» **Passage shown**
--- START ---
L: And how do you then transition back to the city?

C: I think coming from the country to the city, I try to incorporate any way I can to soften the blow of coming back from that softness I want to harness as much as possible. Like driving at “off” hours just to be nicer to myself. Or when taking the train, I keep an awareness that these places hold portals into other worlds and prepare myself for where I am going to be next, like mentally preparing for Penn station haha. It’s harder when coming from the country to the city. But maintaining some of that softness is the good challenge. Like taking along a piece of the country. - Often in the way of food, bringing something green from the farmers market, but sometimes in the winter I accidentally wear my “upstate jacket” down to the city, and that’s something nice too- an item holding a charge of being in the trees. I am trying to not think about the places as too separate. Like, okay I am this person here and this person there, but I am the same person.
--- END ---
» **Input data**
--- START ---
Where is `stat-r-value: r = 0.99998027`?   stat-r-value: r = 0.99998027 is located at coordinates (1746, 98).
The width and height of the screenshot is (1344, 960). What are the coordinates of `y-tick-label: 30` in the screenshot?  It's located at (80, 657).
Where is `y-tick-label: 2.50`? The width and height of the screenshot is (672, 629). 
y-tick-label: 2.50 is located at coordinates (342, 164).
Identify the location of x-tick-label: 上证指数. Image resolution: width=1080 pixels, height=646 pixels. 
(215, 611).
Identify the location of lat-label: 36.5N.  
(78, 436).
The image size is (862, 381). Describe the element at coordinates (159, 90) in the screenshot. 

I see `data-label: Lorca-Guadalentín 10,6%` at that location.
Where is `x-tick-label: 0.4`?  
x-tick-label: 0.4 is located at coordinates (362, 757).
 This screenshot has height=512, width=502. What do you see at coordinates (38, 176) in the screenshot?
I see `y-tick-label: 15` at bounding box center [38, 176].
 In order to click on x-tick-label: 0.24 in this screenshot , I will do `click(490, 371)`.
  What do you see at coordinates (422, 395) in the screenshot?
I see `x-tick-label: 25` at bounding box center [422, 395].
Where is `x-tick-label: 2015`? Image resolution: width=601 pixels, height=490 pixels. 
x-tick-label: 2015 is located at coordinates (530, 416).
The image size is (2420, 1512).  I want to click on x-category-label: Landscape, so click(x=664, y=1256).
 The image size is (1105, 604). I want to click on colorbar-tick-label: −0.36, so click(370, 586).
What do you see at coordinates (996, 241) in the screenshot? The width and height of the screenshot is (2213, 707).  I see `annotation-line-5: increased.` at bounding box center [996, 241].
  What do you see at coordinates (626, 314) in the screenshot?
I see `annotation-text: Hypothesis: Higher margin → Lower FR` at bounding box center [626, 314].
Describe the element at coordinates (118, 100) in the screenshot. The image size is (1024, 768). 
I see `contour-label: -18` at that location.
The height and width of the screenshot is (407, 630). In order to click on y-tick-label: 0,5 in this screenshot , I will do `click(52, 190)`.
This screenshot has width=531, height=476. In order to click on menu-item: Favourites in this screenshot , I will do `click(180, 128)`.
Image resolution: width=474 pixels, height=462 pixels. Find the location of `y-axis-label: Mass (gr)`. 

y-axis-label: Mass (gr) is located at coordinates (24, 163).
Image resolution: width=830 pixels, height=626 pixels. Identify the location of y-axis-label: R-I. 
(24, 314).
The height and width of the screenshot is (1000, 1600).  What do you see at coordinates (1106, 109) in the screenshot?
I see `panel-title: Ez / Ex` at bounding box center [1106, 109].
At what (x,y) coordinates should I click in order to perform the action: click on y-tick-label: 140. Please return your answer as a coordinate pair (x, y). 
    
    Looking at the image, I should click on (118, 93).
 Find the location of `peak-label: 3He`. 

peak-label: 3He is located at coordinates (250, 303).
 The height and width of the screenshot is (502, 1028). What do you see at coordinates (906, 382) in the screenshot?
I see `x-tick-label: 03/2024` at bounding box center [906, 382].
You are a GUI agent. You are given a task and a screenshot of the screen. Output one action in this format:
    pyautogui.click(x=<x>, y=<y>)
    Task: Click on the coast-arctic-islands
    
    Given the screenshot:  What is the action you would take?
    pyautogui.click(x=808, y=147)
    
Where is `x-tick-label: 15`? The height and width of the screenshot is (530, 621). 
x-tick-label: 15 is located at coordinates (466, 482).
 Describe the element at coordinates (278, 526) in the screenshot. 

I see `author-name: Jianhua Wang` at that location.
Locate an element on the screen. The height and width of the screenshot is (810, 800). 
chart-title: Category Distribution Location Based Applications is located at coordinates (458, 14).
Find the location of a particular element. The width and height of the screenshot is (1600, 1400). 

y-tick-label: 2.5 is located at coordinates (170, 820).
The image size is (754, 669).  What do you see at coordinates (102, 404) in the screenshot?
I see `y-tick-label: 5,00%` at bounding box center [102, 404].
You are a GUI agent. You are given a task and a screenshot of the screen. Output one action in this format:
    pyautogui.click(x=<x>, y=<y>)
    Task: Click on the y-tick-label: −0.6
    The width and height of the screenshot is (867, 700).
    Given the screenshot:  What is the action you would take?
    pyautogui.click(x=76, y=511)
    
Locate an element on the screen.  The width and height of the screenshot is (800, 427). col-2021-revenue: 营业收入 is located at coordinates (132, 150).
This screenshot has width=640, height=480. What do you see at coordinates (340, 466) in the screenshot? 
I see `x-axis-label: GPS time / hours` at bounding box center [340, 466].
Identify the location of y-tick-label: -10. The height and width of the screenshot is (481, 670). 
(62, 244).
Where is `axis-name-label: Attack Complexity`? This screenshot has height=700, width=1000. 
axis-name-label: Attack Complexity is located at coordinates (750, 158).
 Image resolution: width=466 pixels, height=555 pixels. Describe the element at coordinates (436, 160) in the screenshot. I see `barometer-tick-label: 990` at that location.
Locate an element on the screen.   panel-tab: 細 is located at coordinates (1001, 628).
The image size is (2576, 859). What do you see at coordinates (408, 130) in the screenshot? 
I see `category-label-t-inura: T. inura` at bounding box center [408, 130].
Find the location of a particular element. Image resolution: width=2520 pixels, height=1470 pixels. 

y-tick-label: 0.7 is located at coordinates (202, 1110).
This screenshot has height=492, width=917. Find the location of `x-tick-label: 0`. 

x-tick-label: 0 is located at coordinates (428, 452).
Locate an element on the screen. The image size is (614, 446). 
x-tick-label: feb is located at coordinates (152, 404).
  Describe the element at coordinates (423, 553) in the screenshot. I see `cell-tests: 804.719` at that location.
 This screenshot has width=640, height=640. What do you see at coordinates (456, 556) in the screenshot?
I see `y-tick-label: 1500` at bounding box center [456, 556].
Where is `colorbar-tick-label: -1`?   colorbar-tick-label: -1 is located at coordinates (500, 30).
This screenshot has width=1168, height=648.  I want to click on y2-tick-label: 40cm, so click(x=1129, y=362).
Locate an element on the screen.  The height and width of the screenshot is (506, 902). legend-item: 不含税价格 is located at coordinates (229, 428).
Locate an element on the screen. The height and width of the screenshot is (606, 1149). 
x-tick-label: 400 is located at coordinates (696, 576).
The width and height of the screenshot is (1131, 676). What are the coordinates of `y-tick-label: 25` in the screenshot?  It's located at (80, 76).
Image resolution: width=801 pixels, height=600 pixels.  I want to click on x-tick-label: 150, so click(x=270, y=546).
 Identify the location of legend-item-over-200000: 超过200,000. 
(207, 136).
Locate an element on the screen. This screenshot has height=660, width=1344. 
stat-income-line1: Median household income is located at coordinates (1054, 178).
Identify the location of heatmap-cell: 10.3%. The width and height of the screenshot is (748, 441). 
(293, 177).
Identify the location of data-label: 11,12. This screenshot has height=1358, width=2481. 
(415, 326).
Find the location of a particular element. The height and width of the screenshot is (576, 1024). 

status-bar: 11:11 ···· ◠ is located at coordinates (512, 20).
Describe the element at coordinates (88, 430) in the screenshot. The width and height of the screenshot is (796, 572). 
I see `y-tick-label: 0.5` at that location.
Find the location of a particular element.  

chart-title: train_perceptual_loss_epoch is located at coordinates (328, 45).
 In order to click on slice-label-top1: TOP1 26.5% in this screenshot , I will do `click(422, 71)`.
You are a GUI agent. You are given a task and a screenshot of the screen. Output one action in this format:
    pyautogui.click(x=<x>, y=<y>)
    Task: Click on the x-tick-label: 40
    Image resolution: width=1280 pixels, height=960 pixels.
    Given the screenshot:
--- END ---
» **Task brief**
In the interview passage about moving between country and city, what does C sometimes accidentally wear down to the city in winter? The items have no role in what follows.

» **Solved exercise**
C sometimes accidentally wears an "upstate jacket" down to the city.